Your answer should consist of the lines in the following data that contain "menu".

Data for review:
────────────────────

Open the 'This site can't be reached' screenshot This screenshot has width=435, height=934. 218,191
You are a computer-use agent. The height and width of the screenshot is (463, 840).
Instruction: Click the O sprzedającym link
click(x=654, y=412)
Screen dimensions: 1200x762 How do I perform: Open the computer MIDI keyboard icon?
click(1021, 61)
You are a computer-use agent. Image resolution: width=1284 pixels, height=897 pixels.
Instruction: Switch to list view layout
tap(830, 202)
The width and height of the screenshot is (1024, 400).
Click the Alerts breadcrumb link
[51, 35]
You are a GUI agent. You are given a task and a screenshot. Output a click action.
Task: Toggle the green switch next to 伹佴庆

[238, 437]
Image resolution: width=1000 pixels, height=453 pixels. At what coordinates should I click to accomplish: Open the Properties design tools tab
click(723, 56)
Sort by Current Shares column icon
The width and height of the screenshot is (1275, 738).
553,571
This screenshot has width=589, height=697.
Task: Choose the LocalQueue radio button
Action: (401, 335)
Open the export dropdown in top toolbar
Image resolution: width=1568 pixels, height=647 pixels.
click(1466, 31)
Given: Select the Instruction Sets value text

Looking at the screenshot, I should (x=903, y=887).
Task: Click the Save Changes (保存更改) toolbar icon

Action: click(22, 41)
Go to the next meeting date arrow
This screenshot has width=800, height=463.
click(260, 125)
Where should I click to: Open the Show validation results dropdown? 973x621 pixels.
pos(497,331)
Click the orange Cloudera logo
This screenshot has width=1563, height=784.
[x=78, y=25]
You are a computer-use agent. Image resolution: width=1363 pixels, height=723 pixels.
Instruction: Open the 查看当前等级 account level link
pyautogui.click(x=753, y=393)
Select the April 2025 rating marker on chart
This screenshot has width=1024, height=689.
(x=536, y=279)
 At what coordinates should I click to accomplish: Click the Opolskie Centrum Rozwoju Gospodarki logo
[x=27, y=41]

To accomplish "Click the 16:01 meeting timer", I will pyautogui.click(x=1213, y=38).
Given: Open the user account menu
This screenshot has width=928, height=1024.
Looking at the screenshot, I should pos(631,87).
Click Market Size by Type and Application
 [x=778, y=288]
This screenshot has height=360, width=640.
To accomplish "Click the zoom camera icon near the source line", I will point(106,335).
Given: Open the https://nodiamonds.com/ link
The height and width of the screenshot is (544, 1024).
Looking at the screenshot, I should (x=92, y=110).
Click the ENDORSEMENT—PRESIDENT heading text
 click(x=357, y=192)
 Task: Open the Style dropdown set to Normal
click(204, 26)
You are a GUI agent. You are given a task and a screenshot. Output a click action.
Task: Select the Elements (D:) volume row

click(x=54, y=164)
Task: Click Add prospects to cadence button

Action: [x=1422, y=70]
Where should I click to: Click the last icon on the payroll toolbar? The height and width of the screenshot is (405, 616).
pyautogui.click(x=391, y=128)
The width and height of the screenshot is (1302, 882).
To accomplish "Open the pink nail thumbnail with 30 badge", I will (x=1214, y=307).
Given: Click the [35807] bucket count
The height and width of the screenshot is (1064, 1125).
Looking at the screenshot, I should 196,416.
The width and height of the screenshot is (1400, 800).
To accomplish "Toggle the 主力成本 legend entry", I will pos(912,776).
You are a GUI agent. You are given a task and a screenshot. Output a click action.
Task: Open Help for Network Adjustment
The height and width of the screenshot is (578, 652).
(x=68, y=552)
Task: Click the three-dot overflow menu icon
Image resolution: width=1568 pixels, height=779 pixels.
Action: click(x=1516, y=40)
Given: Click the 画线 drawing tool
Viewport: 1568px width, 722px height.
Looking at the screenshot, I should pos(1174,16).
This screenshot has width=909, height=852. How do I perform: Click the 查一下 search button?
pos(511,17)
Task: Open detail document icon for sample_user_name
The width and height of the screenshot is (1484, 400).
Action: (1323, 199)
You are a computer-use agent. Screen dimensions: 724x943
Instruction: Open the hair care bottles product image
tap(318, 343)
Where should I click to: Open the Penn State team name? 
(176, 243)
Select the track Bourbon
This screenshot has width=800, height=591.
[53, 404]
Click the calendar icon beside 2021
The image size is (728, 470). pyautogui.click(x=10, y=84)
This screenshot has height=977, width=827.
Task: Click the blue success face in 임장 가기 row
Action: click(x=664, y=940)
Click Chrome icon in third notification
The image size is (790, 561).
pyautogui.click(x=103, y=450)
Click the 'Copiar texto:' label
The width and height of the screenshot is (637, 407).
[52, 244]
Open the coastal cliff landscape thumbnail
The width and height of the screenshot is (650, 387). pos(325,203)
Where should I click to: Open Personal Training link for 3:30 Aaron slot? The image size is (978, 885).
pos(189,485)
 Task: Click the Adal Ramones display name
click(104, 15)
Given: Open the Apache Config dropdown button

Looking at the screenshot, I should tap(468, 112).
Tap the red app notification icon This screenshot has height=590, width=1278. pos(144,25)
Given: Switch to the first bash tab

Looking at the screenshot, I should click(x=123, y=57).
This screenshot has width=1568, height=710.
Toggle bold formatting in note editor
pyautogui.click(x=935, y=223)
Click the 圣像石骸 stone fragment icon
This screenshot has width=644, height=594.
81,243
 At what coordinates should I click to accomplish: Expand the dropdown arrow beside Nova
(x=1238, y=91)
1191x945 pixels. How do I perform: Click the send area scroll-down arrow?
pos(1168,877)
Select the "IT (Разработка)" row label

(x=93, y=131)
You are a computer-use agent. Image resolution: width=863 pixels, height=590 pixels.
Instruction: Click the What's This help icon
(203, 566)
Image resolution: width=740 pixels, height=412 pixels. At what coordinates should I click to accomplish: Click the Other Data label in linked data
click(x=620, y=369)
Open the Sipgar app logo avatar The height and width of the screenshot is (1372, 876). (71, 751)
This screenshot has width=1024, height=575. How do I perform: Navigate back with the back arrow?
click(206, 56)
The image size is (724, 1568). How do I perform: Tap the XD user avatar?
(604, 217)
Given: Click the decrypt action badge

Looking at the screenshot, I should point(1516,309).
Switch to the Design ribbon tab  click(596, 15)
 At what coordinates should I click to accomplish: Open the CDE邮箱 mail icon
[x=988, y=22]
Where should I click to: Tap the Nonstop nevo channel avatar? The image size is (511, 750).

────────────────────

Answer space:
Given: Open the user account menu
Task: Click the three-dot overflow menu icon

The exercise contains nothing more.